## MATERIAL FOR THIS TASK
+===+
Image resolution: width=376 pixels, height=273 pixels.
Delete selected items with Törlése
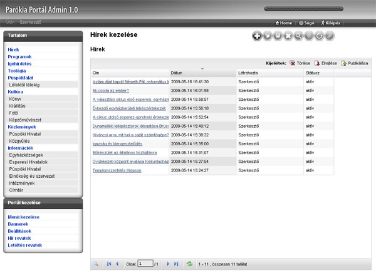pos(301,63)

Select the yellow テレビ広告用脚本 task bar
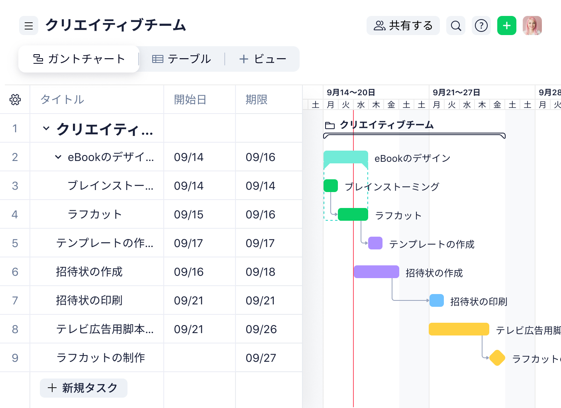click(x=458, y=329)
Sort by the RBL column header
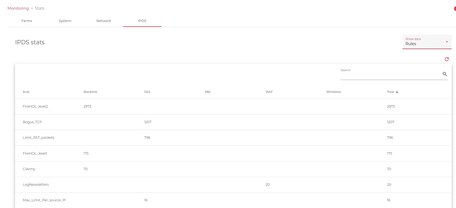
+===+
## ASSIGNED TASK
Pictures stay out; everything else in the records above gets copied exactly.

## OUTPUT BELOW
Image resolution: width=376 pixels, height=273 pixels.
Delete selected items with Törlése
pos(301,63)

Select the yellow テレビ広告用脚本 task bar
click(x=458, y=329)
Sort by the RBL column header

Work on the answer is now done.